Country of origin: Germany
Birthday: November 7, 1866
Date of death: September 3, 1946

About Paul Lincke

Paul Lincke was born in Berlin on 7 November 1866 as son of a servant to the municipal council. At an early age, he was enthusiastic about military music, therefore starting to train as a musician with the Wittenberge Stadtmusikkapelle of Rudolf Kleinow in 1880.
After his training, Lincke could not accomplish his original goal to become a military musician. From 1884 he eventually found jobs as a bassoonist with orchestras of variety theatres in Berlin such as the Ostend Theatre and soon was called in as occasional conductor and répétiteur. In his position as musical director at the Königsstädtisches Theater am Alexanderplatz, he created his first compositions: little songs, vaudeville songs and interludes. During that time, he also toured Germany as accompanying pianist with several humorous vocal ensembles. As musical director of the garden concerts of the Belle Alliance Theatre, Lincke attracted attention because of his skilfulness as conductor; as a consequence, the Apollo Theatre hired him as principal conductor and resident composer from 1893. He had to accompany variety performances with music with his orchestra and composed accompanying music for such performances apart from music for parodistic one-act plays. In 1897 he was taken on as musical director at the Théâtre Folies-Bergères in Paris for two years. After his return to Berlin, Lincke continued to work at the Apollo Theatre and, from 1909, also worked at the Berlin Metropol Theatre. During that time, he created a large number of very popular one-act operettas, with his friend Heinz Bolten-Baeckers (1872-1938) writing the librettos. When touring the whole of Germany, the European capitals and America with his ensemble, Lincke conducted his own works for which he had founded the Apollo publishing house.

In 1937 he received the silver medal of honour of his home town. On his 75th birthday he was made a freeman of Berlin.
After the end of the Second World War in 1945, Lincke was a frequent victim of anti-German chauvinists.

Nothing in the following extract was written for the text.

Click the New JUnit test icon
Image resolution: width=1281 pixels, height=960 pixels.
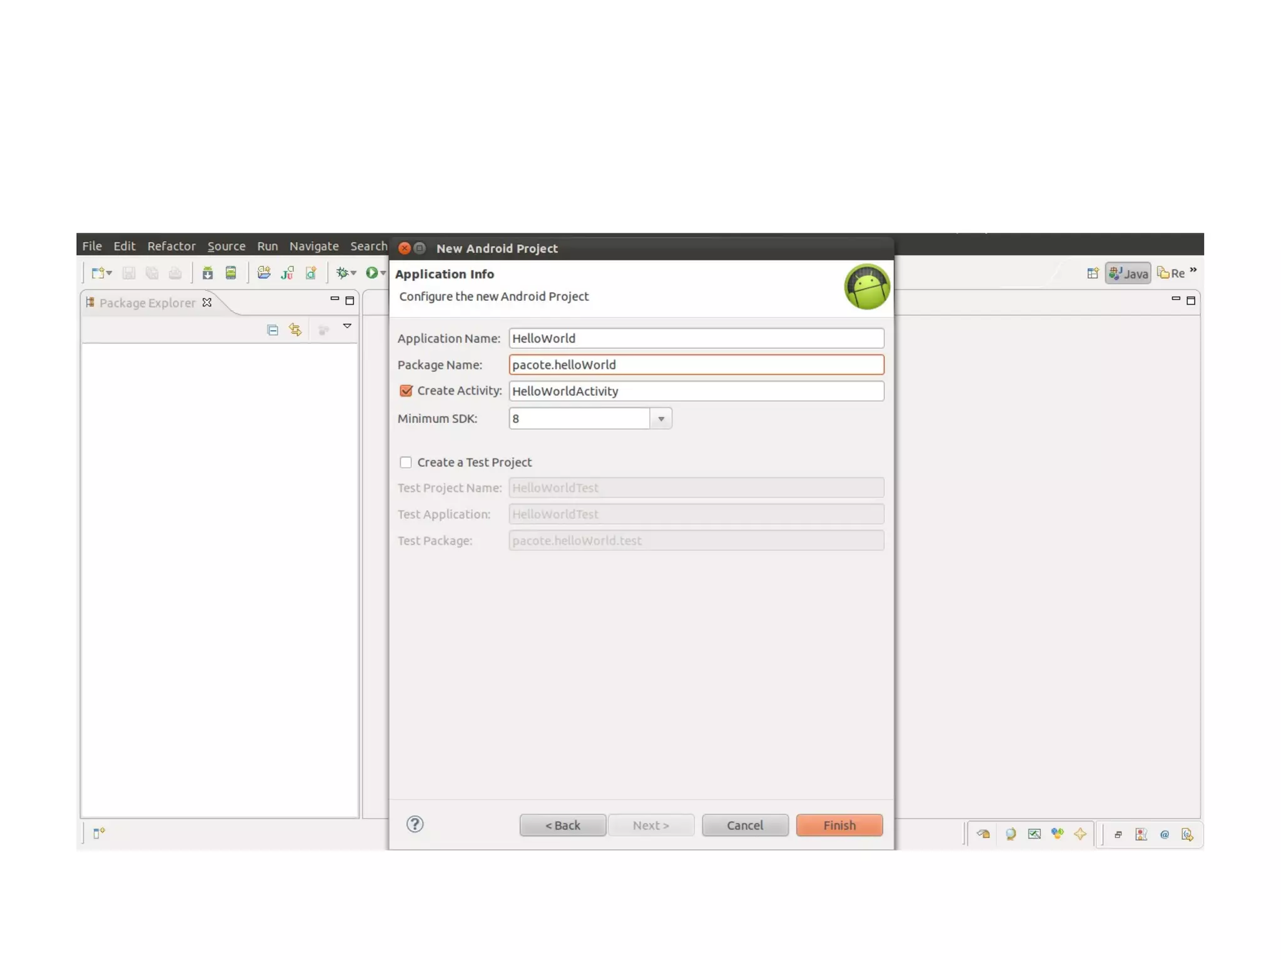coord(287,273)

With the help of an American general, he was able to escape to Bavaria. He died in the Upper Harz Mountains in 1946.

Paul Lincke achieved resounding successes with his songs, hits, revues and operettas written for the people with a profound sureness of instinct. His three major works Frau Luna (1899, including ’Schlösser, die im Monde liegen’, ’Schenk mir doch ein kleines bißchen Liebe’, ’Das ist die Berliner Luft’), Im Reich des Indra (1899) and Lysistrata (1902, including ’Glühwürmchen’) rang in the birth of the Berlin operetta.